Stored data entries
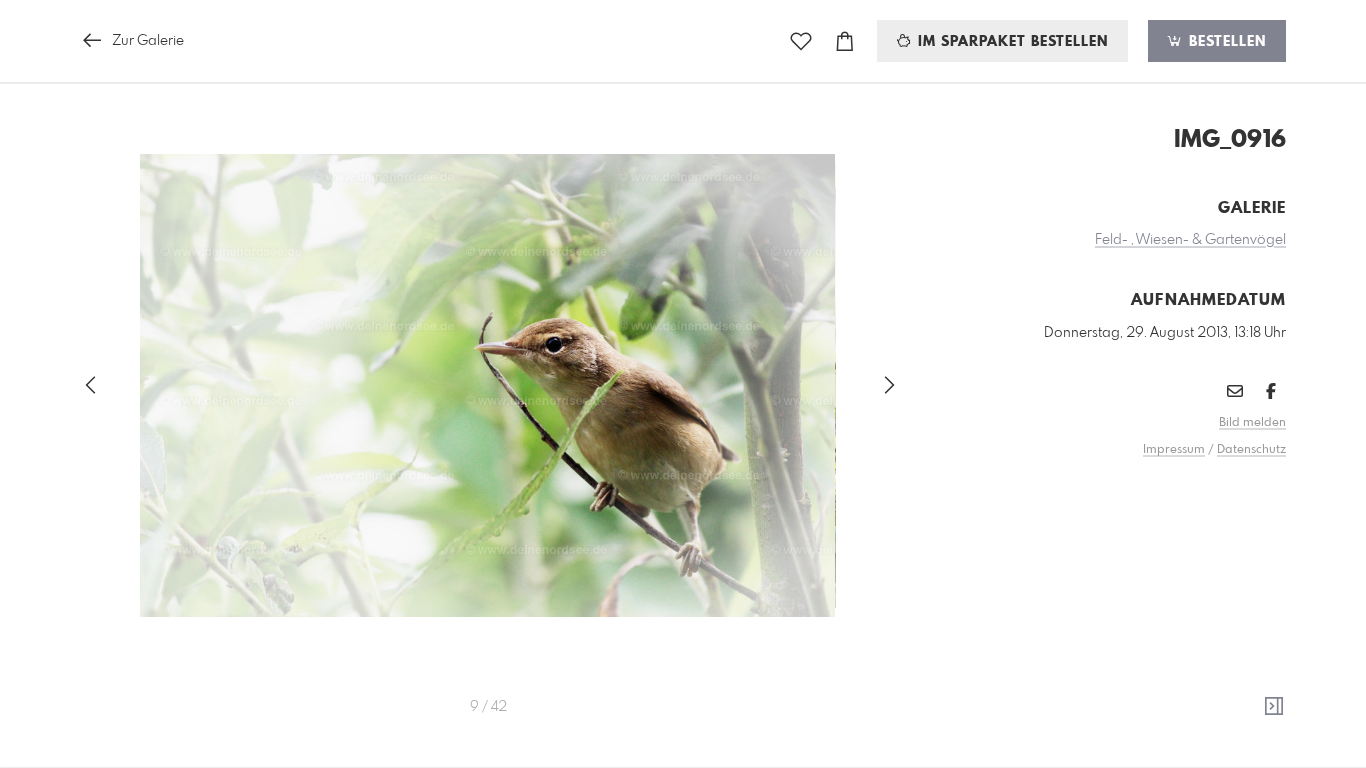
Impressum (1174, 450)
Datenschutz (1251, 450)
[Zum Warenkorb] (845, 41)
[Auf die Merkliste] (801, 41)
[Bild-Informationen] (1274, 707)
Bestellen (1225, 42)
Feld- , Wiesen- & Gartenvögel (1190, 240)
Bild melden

* **Exercise prompt**: Take the data above and set it down exactly, images excluded.

* **Exercise answer**:
Impressum (1174, 450)
Datenschutz (1251, 450)
[Zum Warenkorb] (845, 41)
[Auf die Merkliste] (801, 41)
[Bild-Informationen] (1274, 707)
Bestellen (1225, 42)
Feld- , Wiesen- & Gartenvögel (1190, 240)
Bild melden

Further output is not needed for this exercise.